* **Exercise brief**
Copy exactly the lines from the one containing "Task: Click the 80,000 horizontal line label" through the last line of the records below, both included, and leave out the pictures.

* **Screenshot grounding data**
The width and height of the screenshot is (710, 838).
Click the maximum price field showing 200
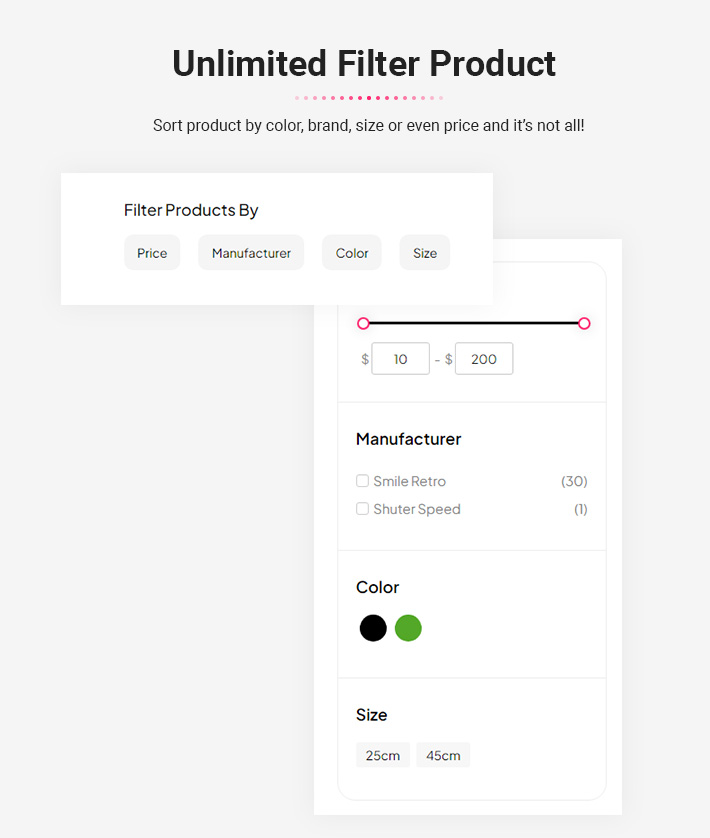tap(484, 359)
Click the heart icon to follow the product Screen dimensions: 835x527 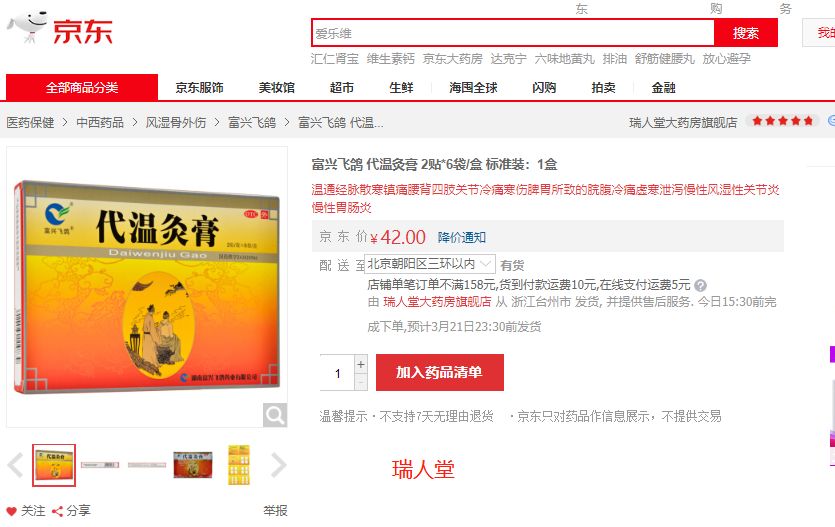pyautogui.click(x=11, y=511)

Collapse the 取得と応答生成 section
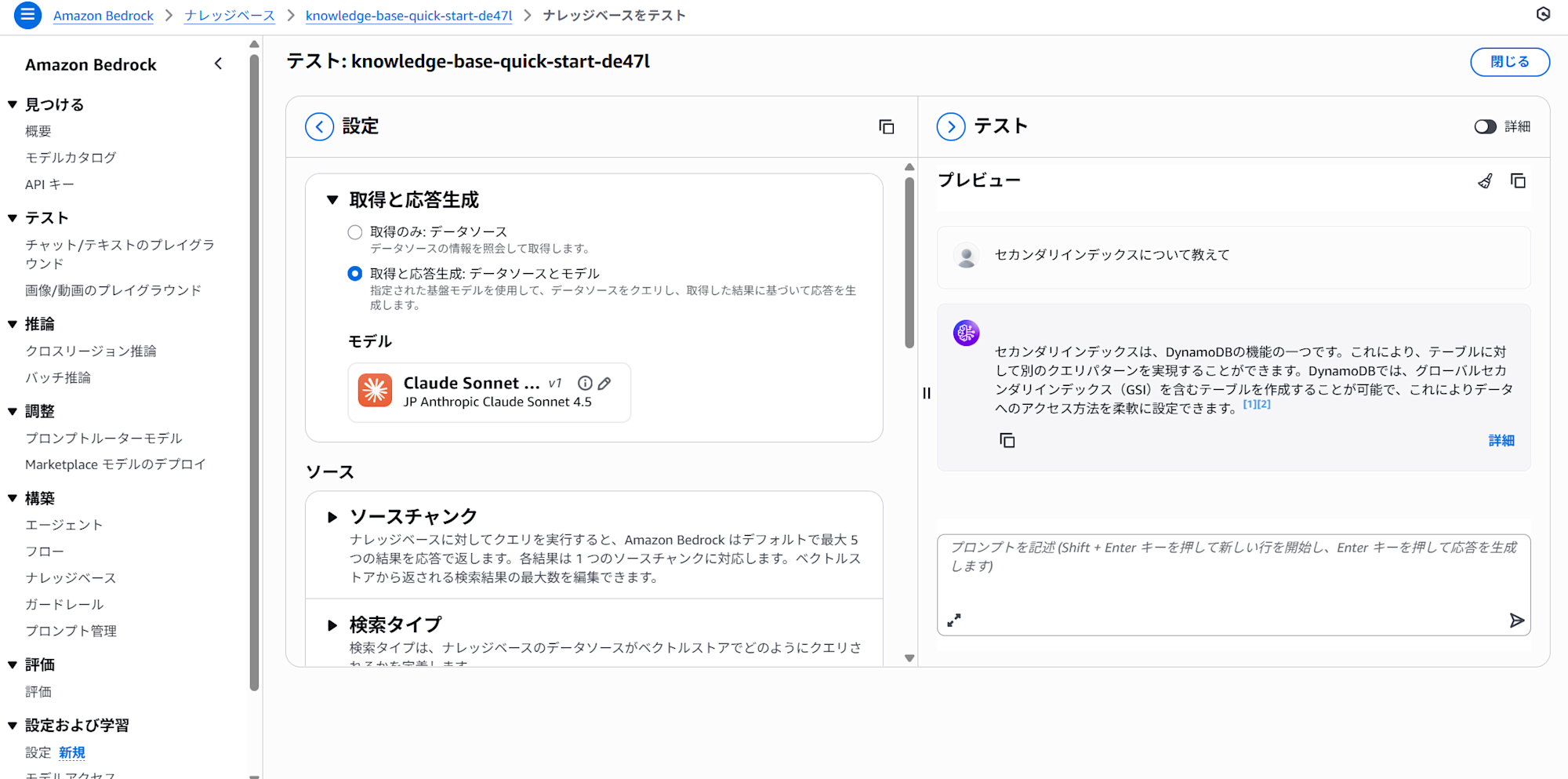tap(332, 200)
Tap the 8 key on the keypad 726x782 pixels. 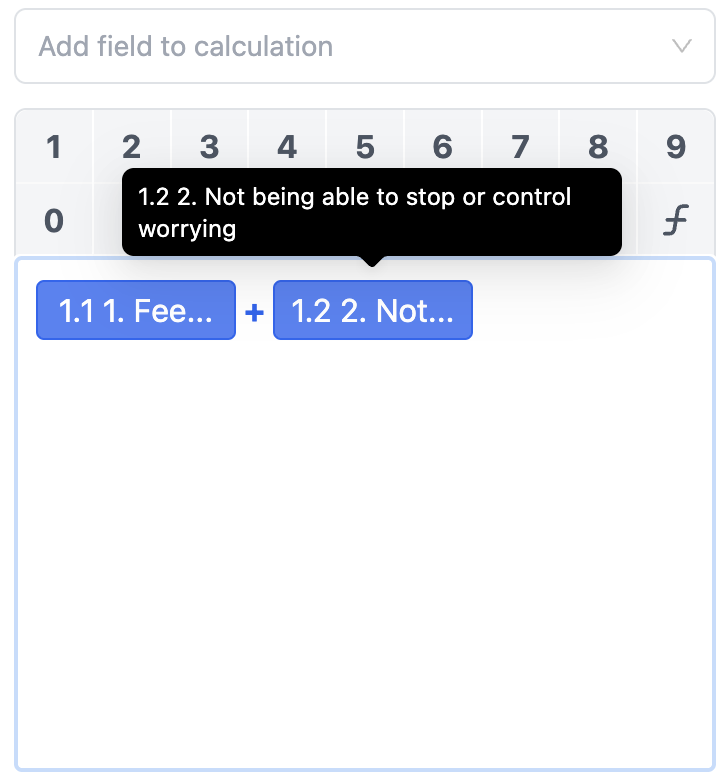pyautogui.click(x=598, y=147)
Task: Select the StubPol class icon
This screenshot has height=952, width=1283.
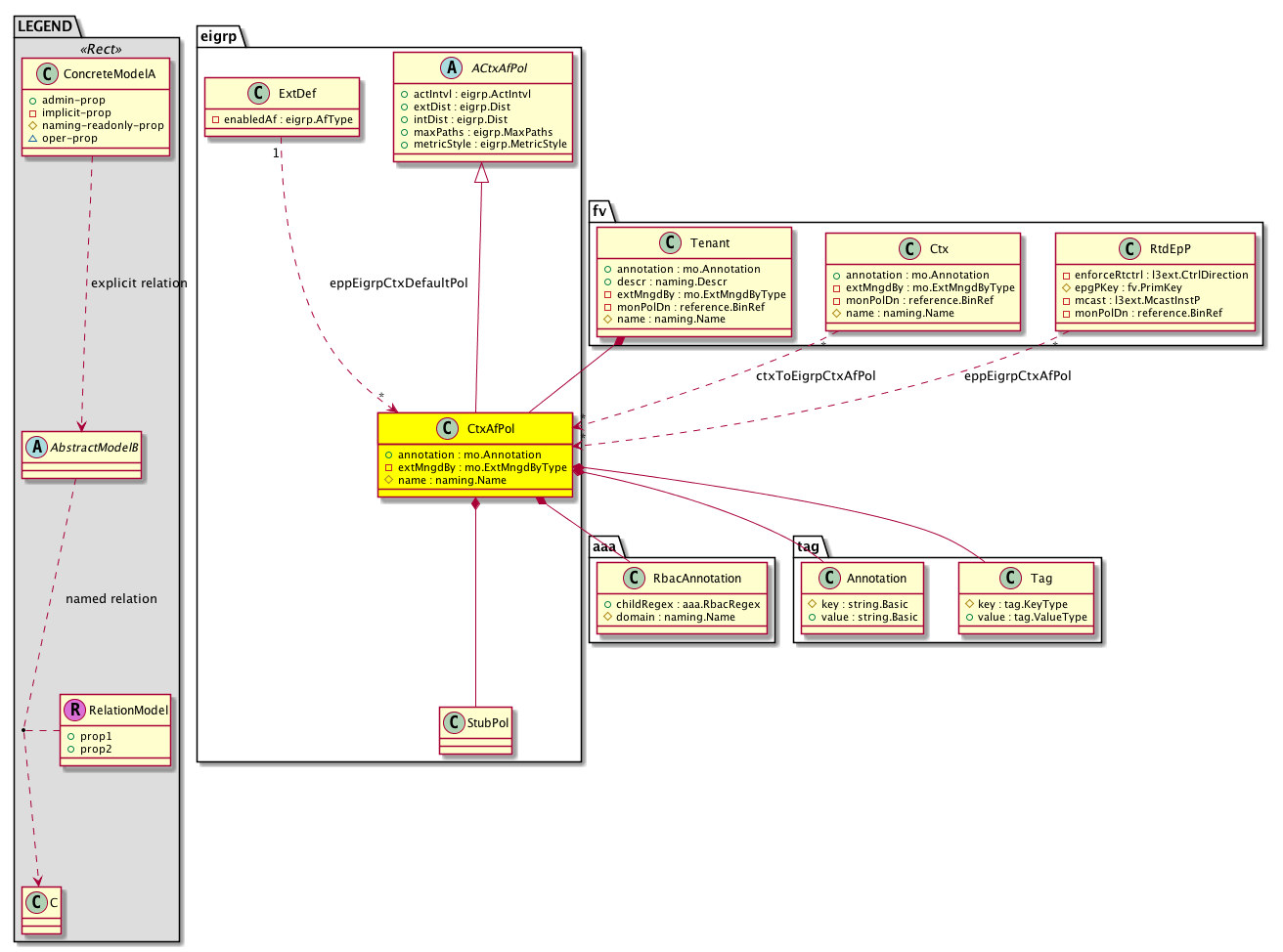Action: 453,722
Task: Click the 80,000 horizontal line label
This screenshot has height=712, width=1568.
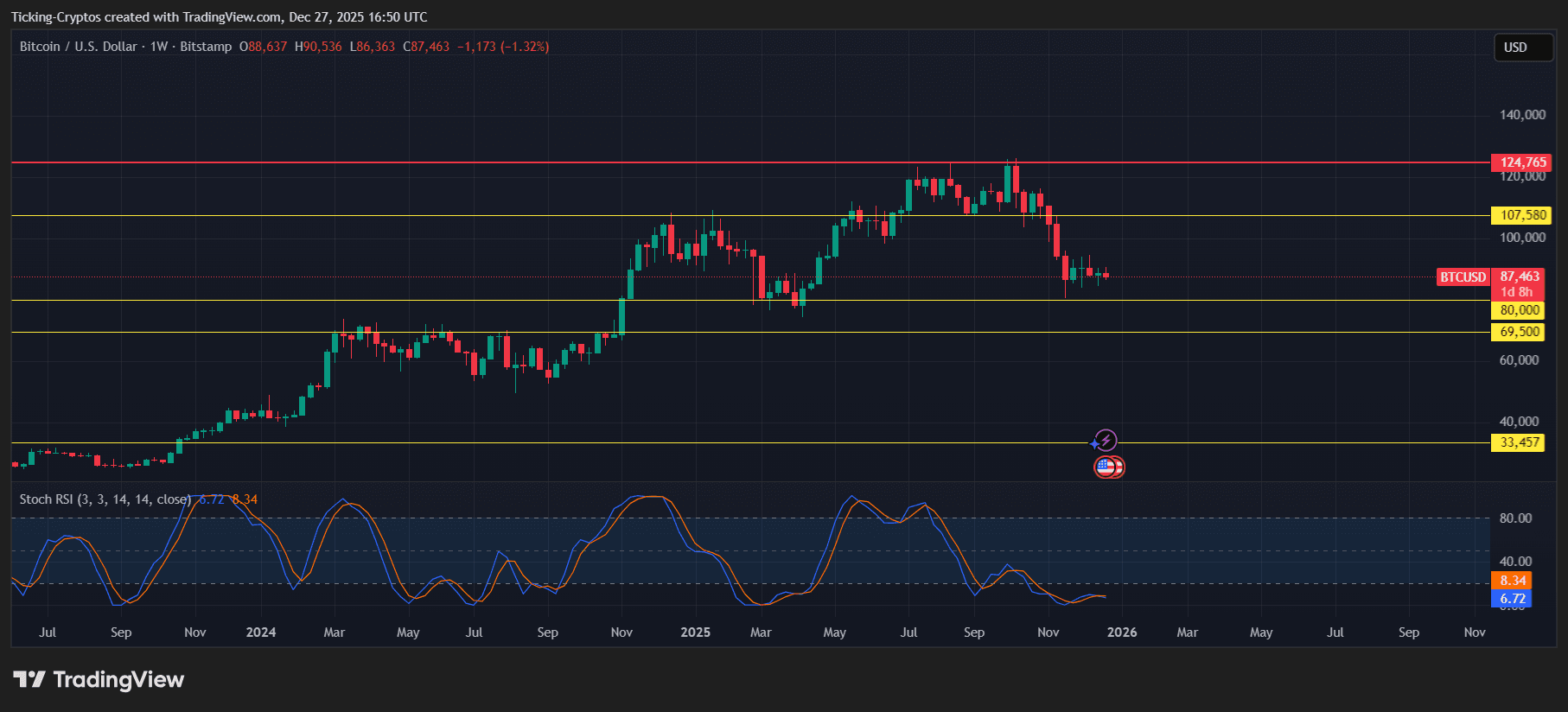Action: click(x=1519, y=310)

* **Solution to this exercise**
Task: Click the 80,000 horizontal line label
This screenshot has height=712, width=1568.
Action: click(x=1519, y=310)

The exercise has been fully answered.